Stored data
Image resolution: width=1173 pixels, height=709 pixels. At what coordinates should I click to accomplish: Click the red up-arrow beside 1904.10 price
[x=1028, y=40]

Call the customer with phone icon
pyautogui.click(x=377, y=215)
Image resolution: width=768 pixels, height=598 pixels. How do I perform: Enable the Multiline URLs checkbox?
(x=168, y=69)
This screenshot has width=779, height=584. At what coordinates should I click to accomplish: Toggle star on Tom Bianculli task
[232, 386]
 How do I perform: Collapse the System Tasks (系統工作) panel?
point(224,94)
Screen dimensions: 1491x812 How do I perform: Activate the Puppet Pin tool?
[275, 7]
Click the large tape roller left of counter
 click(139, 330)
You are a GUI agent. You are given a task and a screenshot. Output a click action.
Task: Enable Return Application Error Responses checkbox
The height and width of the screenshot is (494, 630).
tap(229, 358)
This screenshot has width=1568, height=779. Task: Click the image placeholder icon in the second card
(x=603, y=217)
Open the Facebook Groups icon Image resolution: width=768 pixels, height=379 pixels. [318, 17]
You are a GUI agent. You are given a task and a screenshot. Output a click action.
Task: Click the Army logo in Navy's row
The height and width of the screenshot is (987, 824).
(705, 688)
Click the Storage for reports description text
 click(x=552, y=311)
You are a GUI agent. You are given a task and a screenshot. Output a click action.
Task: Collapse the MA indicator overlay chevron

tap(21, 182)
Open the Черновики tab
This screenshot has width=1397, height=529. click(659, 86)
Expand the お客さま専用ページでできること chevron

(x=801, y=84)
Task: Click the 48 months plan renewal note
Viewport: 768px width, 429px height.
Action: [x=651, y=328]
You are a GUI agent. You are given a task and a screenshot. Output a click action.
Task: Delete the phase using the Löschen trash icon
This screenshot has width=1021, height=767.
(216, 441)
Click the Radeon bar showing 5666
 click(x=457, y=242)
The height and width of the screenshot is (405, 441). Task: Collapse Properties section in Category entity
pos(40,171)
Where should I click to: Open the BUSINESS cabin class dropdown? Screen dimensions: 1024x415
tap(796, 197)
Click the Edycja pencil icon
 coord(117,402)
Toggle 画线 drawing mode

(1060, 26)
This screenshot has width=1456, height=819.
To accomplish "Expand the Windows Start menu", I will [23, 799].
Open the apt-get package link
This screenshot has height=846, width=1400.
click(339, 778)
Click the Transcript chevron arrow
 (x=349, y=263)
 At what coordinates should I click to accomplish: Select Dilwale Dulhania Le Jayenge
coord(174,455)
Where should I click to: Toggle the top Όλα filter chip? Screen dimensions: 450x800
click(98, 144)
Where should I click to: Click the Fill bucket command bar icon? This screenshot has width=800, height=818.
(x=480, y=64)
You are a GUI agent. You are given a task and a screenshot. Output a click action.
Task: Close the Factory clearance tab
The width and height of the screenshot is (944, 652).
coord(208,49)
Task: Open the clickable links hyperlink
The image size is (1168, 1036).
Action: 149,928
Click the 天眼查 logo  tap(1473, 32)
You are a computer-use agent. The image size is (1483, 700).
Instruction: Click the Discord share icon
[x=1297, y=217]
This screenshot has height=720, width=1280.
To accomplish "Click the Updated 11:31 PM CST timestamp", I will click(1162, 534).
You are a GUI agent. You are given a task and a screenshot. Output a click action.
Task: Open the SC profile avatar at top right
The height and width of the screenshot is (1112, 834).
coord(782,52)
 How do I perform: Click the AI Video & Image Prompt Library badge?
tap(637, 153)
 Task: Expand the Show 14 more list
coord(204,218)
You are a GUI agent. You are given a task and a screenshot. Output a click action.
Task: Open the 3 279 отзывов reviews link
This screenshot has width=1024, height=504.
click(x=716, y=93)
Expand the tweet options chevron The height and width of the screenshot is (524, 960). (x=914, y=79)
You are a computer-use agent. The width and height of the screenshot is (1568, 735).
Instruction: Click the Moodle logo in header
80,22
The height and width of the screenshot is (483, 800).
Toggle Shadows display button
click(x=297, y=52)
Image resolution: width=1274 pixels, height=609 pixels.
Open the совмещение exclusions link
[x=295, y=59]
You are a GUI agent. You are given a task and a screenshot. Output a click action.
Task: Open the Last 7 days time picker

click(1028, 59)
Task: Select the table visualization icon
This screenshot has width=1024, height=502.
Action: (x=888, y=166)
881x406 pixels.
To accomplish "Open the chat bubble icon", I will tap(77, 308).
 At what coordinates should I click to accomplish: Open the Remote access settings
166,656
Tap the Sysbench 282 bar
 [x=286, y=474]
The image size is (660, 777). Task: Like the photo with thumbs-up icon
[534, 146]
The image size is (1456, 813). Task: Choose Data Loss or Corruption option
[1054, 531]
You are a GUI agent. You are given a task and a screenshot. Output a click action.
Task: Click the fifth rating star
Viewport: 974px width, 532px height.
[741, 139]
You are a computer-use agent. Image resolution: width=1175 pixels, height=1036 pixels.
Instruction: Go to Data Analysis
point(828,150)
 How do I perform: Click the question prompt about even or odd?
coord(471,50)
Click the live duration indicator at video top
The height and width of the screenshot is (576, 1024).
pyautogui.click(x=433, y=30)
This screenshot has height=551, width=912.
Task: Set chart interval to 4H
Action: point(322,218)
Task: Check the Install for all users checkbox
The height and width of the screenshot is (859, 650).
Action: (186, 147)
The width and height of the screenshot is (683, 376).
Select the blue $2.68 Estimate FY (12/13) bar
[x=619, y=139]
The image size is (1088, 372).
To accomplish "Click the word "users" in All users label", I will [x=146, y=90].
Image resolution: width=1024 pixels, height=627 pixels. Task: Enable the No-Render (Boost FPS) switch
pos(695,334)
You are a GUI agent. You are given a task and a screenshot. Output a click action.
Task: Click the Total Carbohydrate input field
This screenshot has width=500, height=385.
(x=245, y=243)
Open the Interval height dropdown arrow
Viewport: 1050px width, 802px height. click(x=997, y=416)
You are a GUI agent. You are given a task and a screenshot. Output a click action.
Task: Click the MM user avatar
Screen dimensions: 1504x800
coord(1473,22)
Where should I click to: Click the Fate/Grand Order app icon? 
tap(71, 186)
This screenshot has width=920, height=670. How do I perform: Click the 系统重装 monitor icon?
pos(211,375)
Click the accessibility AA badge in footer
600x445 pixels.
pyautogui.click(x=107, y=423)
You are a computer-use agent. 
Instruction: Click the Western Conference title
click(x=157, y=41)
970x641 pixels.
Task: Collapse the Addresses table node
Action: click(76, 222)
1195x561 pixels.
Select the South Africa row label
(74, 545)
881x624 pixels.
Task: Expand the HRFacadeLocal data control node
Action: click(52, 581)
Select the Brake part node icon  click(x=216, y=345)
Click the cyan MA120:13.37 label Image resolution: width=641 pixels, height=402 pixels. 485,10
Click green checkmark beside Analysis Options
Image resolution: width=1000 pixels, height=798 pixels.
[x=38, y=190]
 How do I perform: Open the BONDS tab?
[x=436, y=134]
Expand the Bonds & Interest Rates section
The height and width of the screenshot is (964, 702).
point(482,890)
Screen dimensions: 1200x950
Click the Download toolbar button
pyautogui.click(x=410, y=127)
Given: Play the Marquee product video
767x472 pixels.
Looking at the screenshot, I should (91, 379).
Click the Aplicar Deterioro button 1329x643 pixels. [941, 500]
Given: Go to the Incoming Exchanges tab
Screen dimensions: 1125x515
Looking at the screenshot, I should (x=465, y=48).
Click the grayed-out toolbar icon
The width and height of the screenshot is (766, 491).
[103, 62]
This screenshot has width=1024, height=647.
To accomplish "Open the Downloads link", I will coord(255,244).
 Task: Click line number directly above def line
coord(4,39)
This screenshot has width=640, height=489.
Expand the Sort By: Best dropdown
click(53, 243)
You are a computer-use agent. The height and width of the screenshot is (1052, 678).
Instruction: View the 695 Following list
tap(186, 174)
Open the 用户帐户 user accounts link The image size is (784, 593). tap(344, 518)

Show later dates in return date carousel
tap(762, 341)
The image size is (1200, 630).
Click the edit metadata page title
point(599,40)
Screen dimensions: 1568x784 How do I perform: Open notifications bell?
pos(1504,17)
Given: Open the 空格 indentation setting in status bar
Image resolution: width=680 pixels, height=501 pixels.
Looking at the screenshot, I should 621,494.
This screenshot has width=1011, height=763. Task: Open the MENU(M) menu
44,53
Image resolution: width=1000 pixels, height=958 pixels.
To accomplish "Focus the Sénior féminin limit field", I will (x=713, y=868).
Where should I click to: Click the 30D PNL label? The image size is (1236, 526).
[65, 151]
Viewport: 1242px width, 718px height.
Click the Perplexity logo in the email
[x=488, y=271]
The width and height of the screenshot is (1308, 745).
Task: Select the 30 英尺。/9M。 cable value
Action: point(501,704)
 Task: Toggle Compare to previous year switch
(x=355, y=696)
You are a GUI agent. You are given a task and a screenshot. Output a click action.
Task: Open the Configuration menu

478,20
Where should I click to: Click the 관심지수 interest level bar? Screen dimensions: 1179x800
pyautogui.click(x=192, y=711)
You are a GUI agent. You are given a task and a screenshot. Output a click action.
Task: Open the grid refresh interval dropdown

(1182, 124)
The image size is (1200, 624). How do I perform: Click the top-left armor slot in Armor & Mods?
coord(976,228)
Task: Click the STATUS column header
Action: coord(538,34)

▶ _Work to be completed_
Scan the entries above. Copy each line that has the string "computer".

▶ _Exercise response_
You are a computer-use agent. The image size is (1483, 700).
You are a computer-use agent. The width and height of the screenshot is (1568, 735).
You are a computer-use agent. Image resolution: width=1175 pixels, height=1036 pixels.
You are a computer-use agent. 
You are a computer-use agent. The height and width of the screenshot is (1052, 678).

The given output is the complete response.